## Passage shown
%%

It's a fine plan and a good alternative to the disruption and slaughter caused by war. The only problem is that Saddam is extremely unlikely to agree to it.

Our usual allies who are resisting Washington's grand design for Iraq are not doing so out of love of Saddam Hussein, out of cowardice, or because they have made separate oil deals. They are resisting for fear of the chaos that war would bring to the entire region and out of concern for the severe setback to international cooperation and international law.

The other members of the Security Council will very likely go along with a tougher set of inspection demands, but in the end they will be stymied when Saddam refuses to cooperate in good faith. This will leave the Bush administration in the position of saying, ''I told you so,'' and the US-led invasion will proceed.

But an ultimatum to Saddam, to let in armed inspectors or face the bombing of weapons plants and sites, would have several advantages over other approaches.

First, it would spare a lot of casualties among US troops and Iraqi civilians.

Second, it would get rid of the weapons of mass destruction that are Bush's rationale for full-blown war. If Saddam refused, he would face the demolition not just of known weapons plants but of the ''presidential palaces'' that have long been suspected as hiding weapons development.

Third, this approach would prevent the need for a prolonged US occupation.

Fourth, there would be far less damage to the fabric of multilateral cooperation and international law.

Fifth, it would neutralize Iraq as a military threat to the region without the disruptive side effects that might prove more disastrous to world peace and US interests than Saddam himself.

Finally, bombing weapons sites would indicate that the United States is very serious while stopping short of all-out war. That, in turn, might allow for one round of diplomacy that could result in a viable inspection system. If Saddam is denied weapons, one way or another, we can avoid all-out war.

Invasion of Iraq would mark the failure of US power to use its influence in proportion to achievable US goals. There are military alternatives that add up to more realistic defense policy than going to war.
__________________________________________________________

Robert Kuttner's is co-editor of The American Prospect. His column appears regularly in the Globe.

© Copyright 2002 Globe Newspaper Company.

boston.com



To: tekboy who wrote (52311)10/16/2002 10:42:14 AM
From: carranza2  Read Replies (2) | Respond to of 281500
 
The scenario that bothers me and which I can't see more than three or four stages into the future is one in which Israel's enemies, Hizbollah being the most likely aggressor, take advantage of the move against Iraq, provoking an Israeli response--perhaps a new invasion of S. Lebanon--that draws in Syria and maybe Iran when Hizbollah gets hammered.

I see the likelihood of such a scenario as being increased if our military strategy is not one involving the use of utterly overwhelming force sufficient to deter an attack against Israel.

What do you think the chances are for a wider conflagration resulting from a move into Iraq?

%%

(Collected data)
%%

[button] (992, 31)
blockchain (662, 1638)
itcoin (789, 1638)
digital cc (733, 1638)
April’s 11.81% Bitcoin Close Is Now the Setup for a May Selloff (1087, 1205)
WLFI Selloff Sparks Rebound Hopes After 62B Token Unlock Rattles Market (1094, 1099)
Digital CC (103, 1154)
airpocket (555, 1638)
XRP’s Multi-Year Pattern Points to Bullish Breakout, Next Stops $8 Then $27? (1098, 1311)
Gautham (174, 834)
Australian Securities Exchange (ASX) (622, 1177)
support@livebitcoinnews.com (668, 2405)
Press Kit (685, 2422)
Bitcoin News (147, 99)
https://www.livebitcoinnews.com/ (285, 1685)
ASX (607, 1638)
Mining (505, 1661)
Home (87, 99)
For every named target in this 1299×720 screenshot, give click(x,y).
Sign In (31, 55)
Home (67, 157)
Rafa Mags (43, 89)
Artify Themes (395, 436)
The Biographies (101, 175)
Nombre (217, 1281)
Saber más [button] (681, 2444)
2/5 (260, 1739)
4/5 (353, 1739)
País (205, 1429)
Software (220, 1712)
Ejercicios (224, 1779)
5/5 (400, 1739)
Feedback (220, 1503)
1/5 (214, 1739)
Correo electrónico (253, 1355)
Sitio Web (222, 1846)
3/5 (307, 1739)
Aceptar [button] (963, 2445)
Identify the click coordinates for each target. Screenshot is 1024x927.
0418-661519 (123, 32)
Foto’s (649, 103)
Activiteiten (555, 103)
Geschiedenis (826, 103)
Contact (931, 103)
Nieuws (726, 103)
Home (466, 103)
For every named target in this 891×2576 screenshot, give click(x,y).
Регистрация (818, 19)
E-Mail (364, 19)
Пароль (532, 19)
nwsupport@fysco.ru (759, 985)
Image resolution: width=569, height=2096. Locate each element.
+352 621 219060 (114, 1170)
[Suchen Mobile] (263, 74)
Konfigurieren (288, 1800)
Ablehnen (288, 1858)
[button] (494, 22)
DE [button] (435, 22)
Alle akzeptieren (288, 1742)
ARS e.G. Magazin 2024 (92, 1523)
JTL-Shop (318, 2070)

%%

## Problems
#1 Reproduce word for word the stretch of the Iraq passage that begins with "I see the likelihood" and ends with "move into Iraq?".
#2 Carry the Iraq passage forward, starting right after its final sentence.

## Replies
#1
I see the likelihood of such a scenario as being increased if our military strategy is not one involving the use of utterly overwhelming force sufficient to deter an attack against Israel.

What do you think the chances are for a wider conflagration resulting from a move into Iraq?

#2
C2@stillhaven'readPollackhaverealworktododammit!.com



To: tekboy who wrote (52311)10/16/2002 1:54:29 PM
From: jcky  Read Replies (1) | Respond to of 281500
 
This is where I'm most scared this admin would fumble the ball. I simply can't understand why they haven't devoted more time and energy and resources to making the new Afghan polity work, for example, and that doesn't bode well for Iraq. They might try to pass it off to the UN or some others, in order to avoid the headaches of doing it themselves.

I am scratching my head trying to contemplate what this administration hopes to accomplish by ignoring the nation-building process in Afghanistan. If anything, a successful transition of law and order in Afghanistan will pay huge dividends for Bush's policy of regime change in Iraq and build the political capital necessary to convince the UN in supporting a multi-lateral effort to reconstruct Iraq, post-Saddam.

Is this administration brazenly committed to an unilateral invasion of Iraq and letting the UN sweep up the mess afterwards with respect to nation-building efforts? The geopolitical value of Iraq, namely, its known oil reserves and its proximity to hotbeds of Islamic fundamentalist activities, would suggest some form of American military presence post-Saddam even if the primary objective is not related to reconstruction or nation-building. And why would the UN be duped into nation-building chores knowing our previous track record?



To: tekboy who wrote (52311)10/16/2002 7:01:19 PM
From: Jim DuBois  Read Replies (1) | Respond to of 281500
 
Thanks for the response. I don't doubt that we can ultimately win militarily. I hope that the optimists are correct about the relative ease. And I am sure that no one on this thread will taunt or remind you if your educated hypothesis is wrong.;)

I will check out the monograph. And yes, it is the apparent lack of time and resources to the post war, and the microwave attention span after the flash and bang, that is making my stomach churn. As to WWII, I agree that strategy shifted for Europe, but did it do so for Japan, which seems more analogous. Unlike Europe there was a significant need for a cultural shift in a culture strikingly different than our own.



To: tekboy who wrote (52311)10/16/2002 9:58:03 PM
From: Bilow  Read Replies (1) | Respond to of 281500
 
i tekboy; Re: "After that, if you assume no coup and eventual unconditional surrender of the military (with Saddam dead in a bunker), then the fun begins."

I agree with you that conquering Iraq should not be a problem, and that the military will unconditionally surrender fairly quickly. But the problem is the civilians, not the military.

Wars in which one side wins with "maneuver", followed by an occupation, tend to be the ones associated with high amounts of guerilla warfare. Examples of this would be the Franco-Prussian War of 1870-71, and the German conquering of France in 1940. It takes about six months of occupation before guerilla warfare is organized. Both the above wars had this sort of delay, and we've seen it again with Israel's occupations.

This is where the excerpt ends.